Paul has interviewed more than 400 people during his career of writing and hosting radio and online programming. In the beginning, he cut his teeth interviewing instrumentalists because of an interest in live performance and the collaboration and improvisation involved.

Over time, the interest evolved toward lyricists and composers – songwriters – who Paul felt effected “the birth of music.” These days, he could interview anyone.

His quest to interview every singer and songwriter who has ever made an emotional impact on him has been fruitful. Many talents have fielded questions from Paul as guests of a radio show he started more than 14 years ago.  Willie Nelson, Jeff Bridges, Dr. John, Maya Angelou, Kathie Lee Gifford, Paul Shaffer, George Benson, and Fats Domino are but a few of the people who have shared their story with Paul.  Where did it all start?

Singer-songwriter and tropical tycoon Jimmy Buffett’s radio station Radio Margaritaville was the first station to carve out an hour each week to broadcast his show.  Currently, the show is a podcast available on iTunes, Stitcher and other platforms. It is also heard on WOHM 96.3 FM in Charleston, South Carolina.  Every interview is archived on YouTube.

This website is an effort to archive all of the interviews with the sung heroes and the unsung – that span more than a decade. Using proper citation, Paul invites researchers, book authors and journalists to use the interviews in any way.  They’re there for you.

Because all interviews must be edited, remastered and transcribed, Paul has been blessed with a number of volunteers from all over the world who assist, because they believe in what he’s doing. As an interviewer, Paul says their assistance is invaluable.

Even more than making his living as an interviewer, Paul considers himself an archivist. His primary interest?

The creative process and the human experience.

Talents like David Letterman and Elliott Mintz have most influenced him, followed by Charlie Rose and Larry King. If he had to describe himself, he’s a mix between Joe Franklin and Studs Terkel.  Actor and singer Robert Davi called him “a young Dick Cavett.”

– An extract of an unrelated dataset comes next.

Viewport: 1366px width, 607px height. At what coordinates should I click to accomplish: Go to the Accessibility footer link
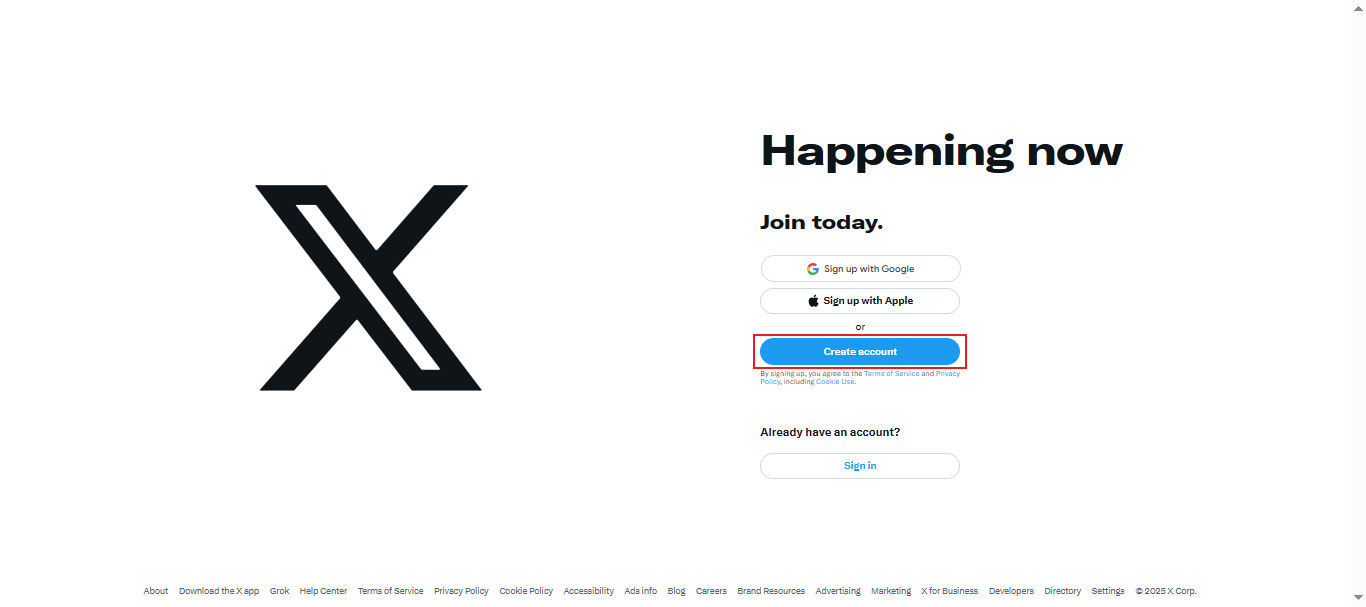point(588,591)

Although Paul has interviewed many people over the phone, he strives to improve communication through more in-person sessions. Whether it’s in person or over the phone, the ultimate goal is to “help people tell their stories”— his mission statement.

He has been successful uncovering the stories of actors, authors, painters, sculptors, as well as television personalities and journalists.

Despite having completed hundreds of interviews, Paul feels he’s “just now getting started.” He hopes to one day reach the milestone of 1,000 compelling Q & A sessions.

As he moves toward that goal, this website will remain the best source to see and hear his latest efforts. Through the site, Paul said, he hopes “to reach as many people” as he can. The common theme is communication. In an age where everything is reduced to a sound bite, Paul wants us to return to truly listening to one another.

“I hope to share the essence of the person I am speaking to,” he said. “Showing that no matter what we feel… we’re not alone. Someone else has felt that way too.”